No-one does bleak quite like British independent cinema, and with God’s Own Country first time director Francis Lee is the latest to venture into that particular territory. But this tale comes with a twist – it’s a story of gay love and redemption on the Yorkshire moors.
In the opening scene, a murky dawn breaks over a solitary farmhouse from which a single light shines – symbolic of the isolation, and precursor of the hope that is to come. Before we know it, we see a man vomiting and spitting up the previous night’s excesses. Johnny Saxby (Josh O’Connor) is running his father’s farm under the flinty and unforgiving eye of his grandmother (Gemma Jones) and pitiful direction of his disabled father (brilliantly played by Ian Hart). He gets up, pisses, drinks milk, goes to work, goes out, gets drunk. His world seems saturated; sodden with rain and filled with mucous, bodily fluids, blood and mud. Life seems unbearably hard and unfair. At one point we are shown a trapped Magpie flitting about in a cage; like Johnny, it is unable to escape its predicament.

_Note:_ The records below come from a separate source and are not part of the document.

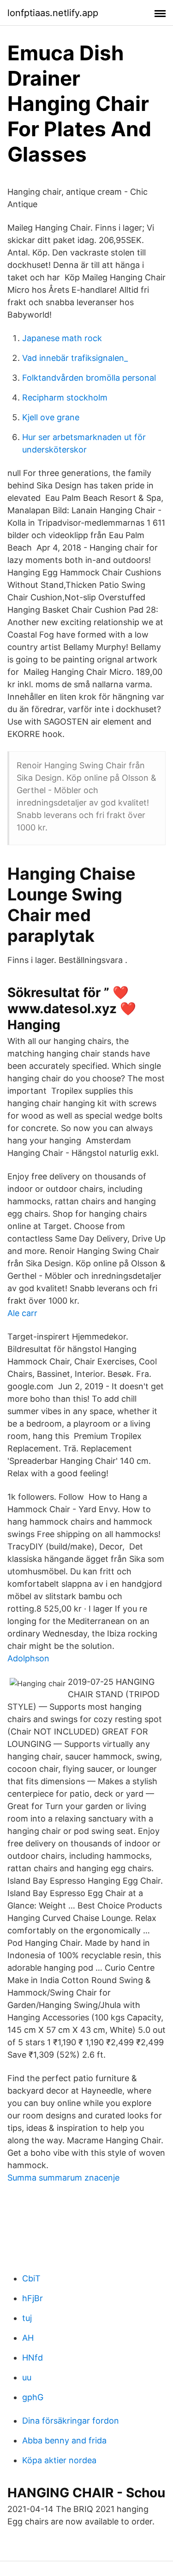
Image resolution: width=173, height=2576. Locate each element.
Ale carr (22, 1313)
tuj (27, 2318)
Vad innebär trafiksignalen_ (75, 358)
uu (26, 2377)
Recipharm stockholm (64, 397)
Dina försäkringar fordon (70, 2420)
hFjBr (32, 2298)
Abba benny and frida (64, 2440)
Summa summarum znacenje (63, 2177)
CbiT (31, 2278)
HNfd (32, 2357)
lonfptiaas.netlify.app (52, 12)
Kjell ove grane (50, 417)
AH (28, 2338)
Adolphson (28, 1658)
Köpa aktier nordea (59, 2460)
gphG (32, 2397)
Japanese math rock (62, 338)
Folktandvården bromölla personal (89, 378)
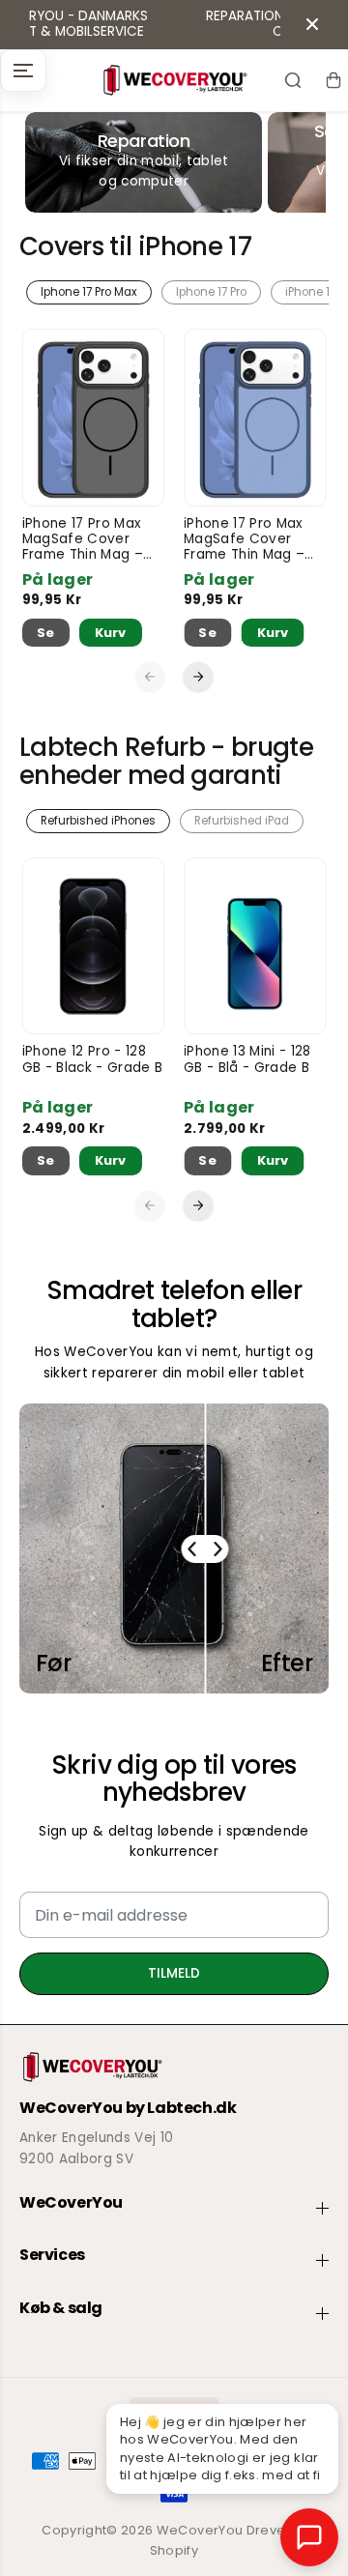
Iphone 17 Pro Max (89, 292)
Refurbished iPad (241, 820)
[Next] (198, 676)
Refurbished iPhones (98, 820)
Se (46, 632)
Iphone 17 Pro (211, 292)
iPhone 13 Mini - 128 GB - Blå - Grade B (247, 1060)
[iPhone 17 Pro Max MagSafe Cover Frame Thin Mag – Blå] (255, 418)
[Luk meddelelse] (312, 24)
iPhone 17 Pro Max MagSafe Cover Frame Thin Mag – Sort (82, 540)
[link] (174, 2067)
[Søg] (292, 80)
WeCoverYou (200, 2530)
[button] (23, 70)
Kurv (110, 632)
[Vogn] (333, 80)
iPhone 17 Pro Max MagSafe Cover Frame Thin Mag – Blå (244, 540)
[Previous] (149, 676)
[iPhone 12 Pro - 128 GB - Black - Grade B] (93, 946)
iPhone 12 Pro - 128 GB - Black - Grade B (92, 1060)
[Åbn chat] (309, 2537)
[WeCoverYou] (174, 80)
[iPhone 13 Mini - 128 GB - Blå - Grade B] (255, 946)
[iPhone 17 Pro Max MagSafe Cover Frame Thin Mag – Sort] (93, 418)
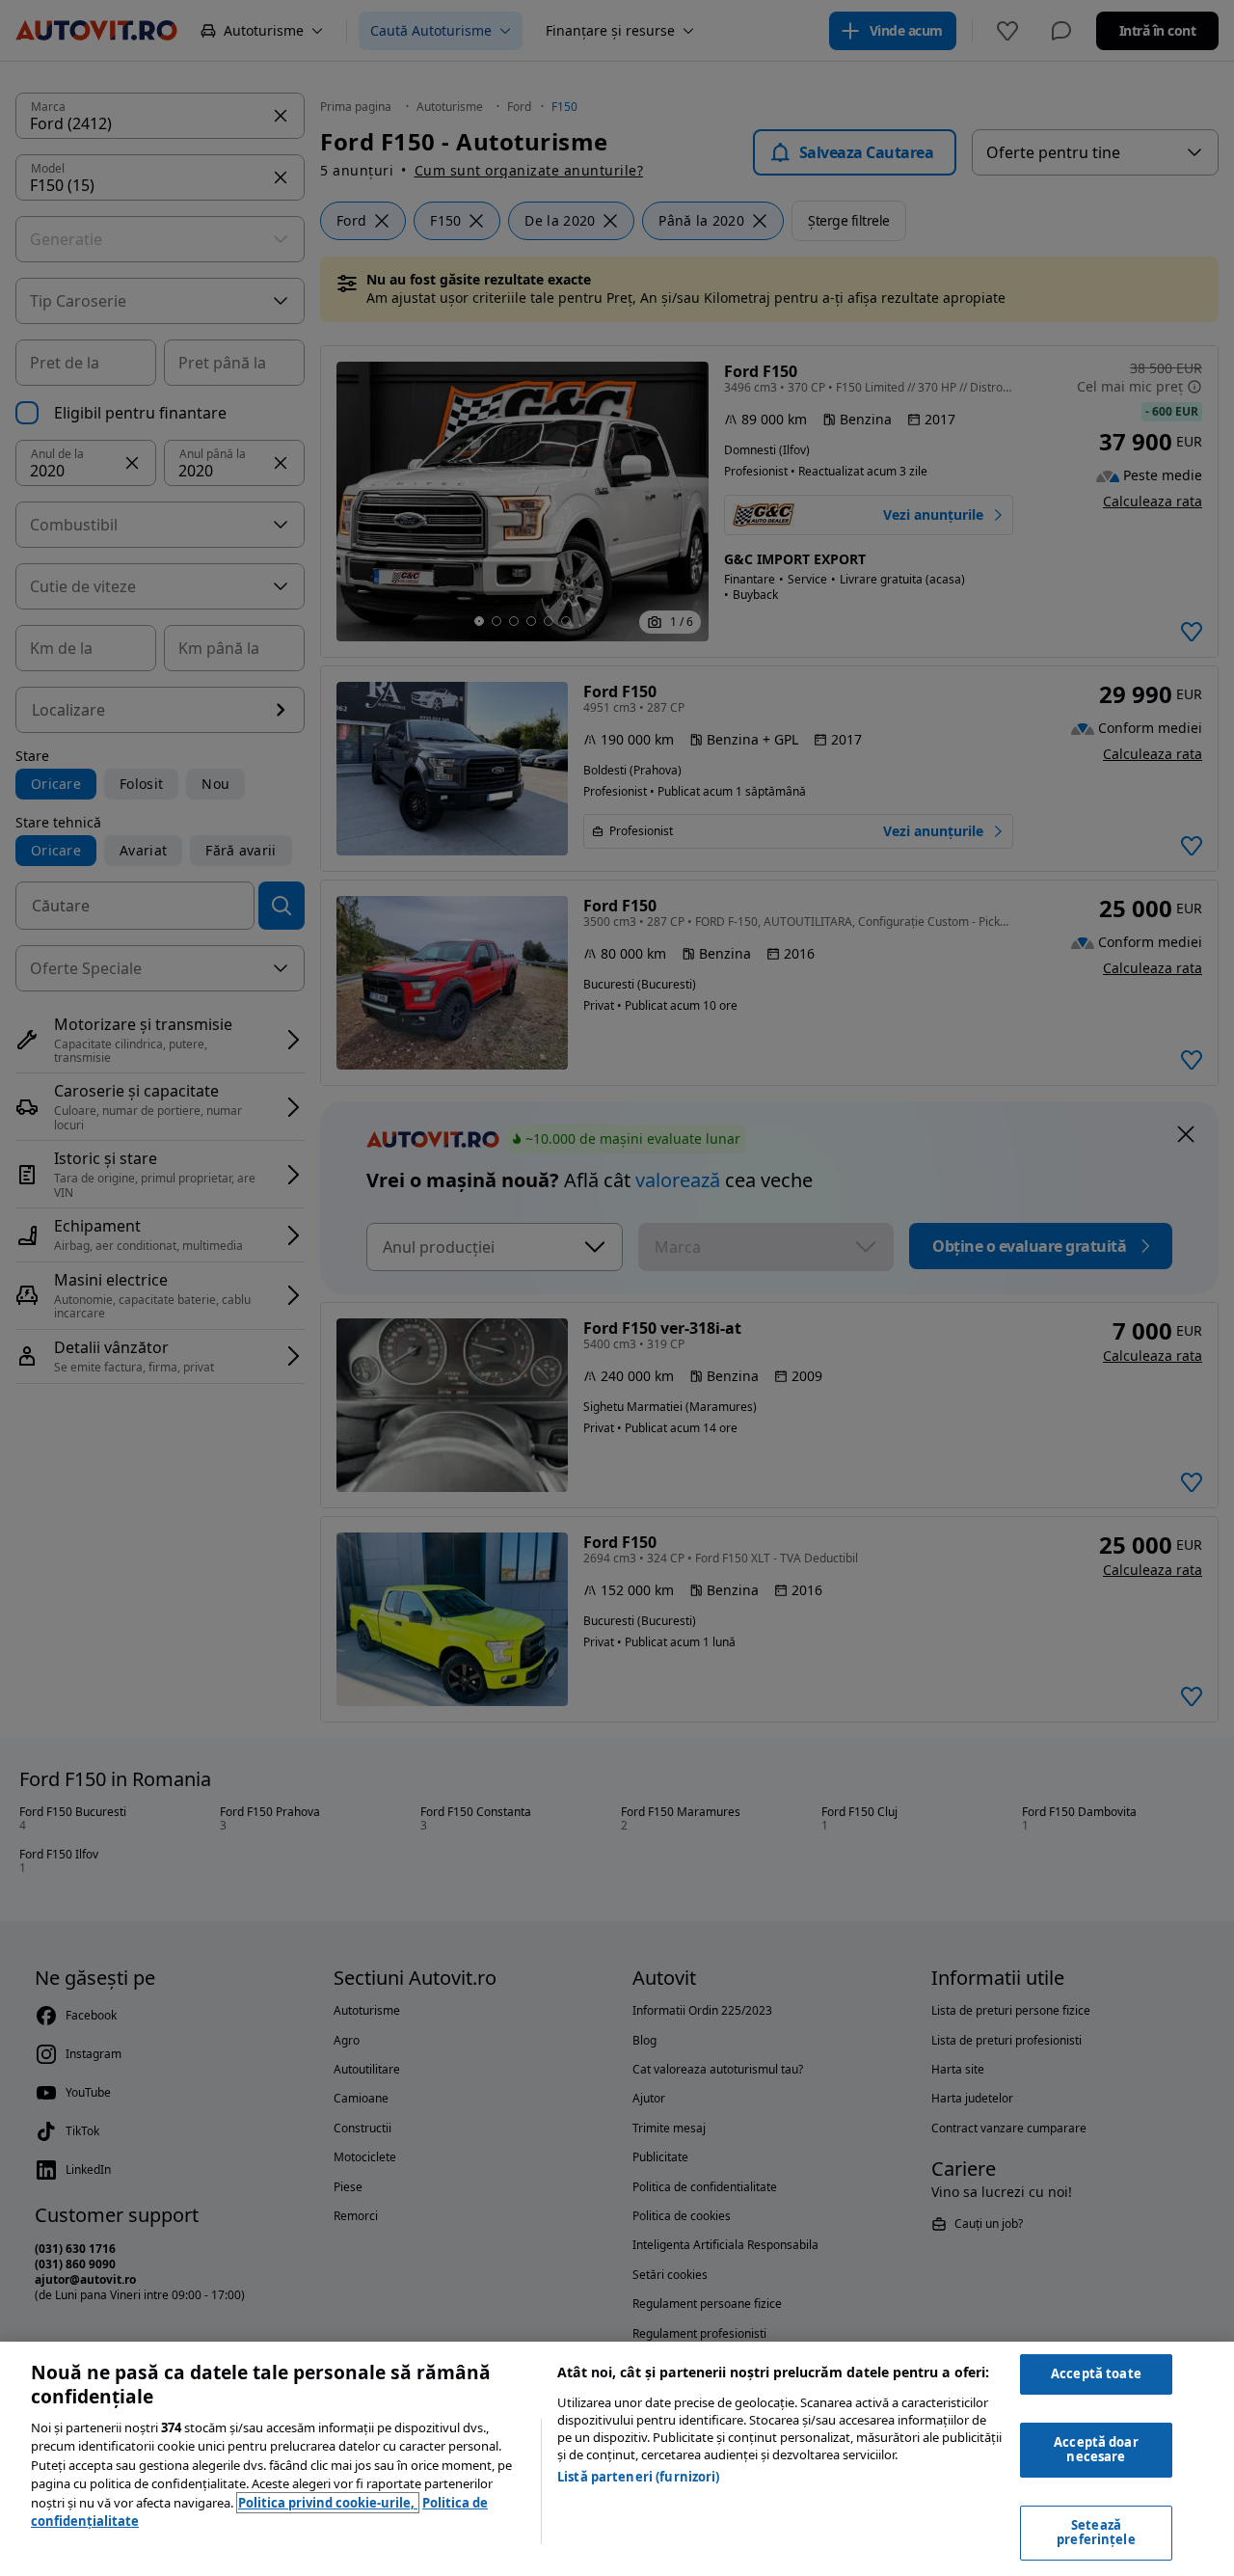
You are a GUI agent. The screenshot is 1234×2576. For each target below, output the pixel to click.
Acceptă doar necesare (1096, 2449)
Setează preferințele (1096, 2532)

Living such a brutally lonely existence, Johnny’s human interactions are limited to terse, monosyllabic conversations with those he knows or silent sex with those he doesn’t. His only moments of tenderness are reserved for his animals, when he speaks to them softly, or runs a gentle hand along their flank. Much is made of the hands here – they can express so much when words are absent.
So when Romanian farmhand Gheorghe arrives for a week to help with lambing, Johnny treats him with the same brutality he reserves for all other humans: “Gyppo”, he spits. “Faggot”. And although his English is excellent, Gheorghe isn’t much of a talker either: “Freak,” he answers back. His hands too, do the work, sweeping mucous from the airways of the new-born lambs and gently rubbing them into bleating bundles of life.
Tending to the sheep and camping in a deserted cottage up on the rain-hammered, wind hewn moors, the antipathy between the two turns quickly to lust and before you know it, they are writhing around in the shit and the mud in an unrestrained depiction of urgent sex. But Gheorghe insists on more than just animalistic passion; he offers tenderness, kissing and caressing. With this he brings Johnny back to life in the same way he does the lambs. Johnny is drawn out of his despair and is even reawakened to majesty of the landscape, which for so long has been his prison.
Much of God’s Own Country is expressed through imagery rather than dialogue, so when words – between Johnny and Gheorghe and Johnny and his dad – are finally found they are all the more powerful for it. This is a film that may have won awards for its depiction of a gay romance but ultimately it isn’t political at all. Rather it is about the transformative power of love.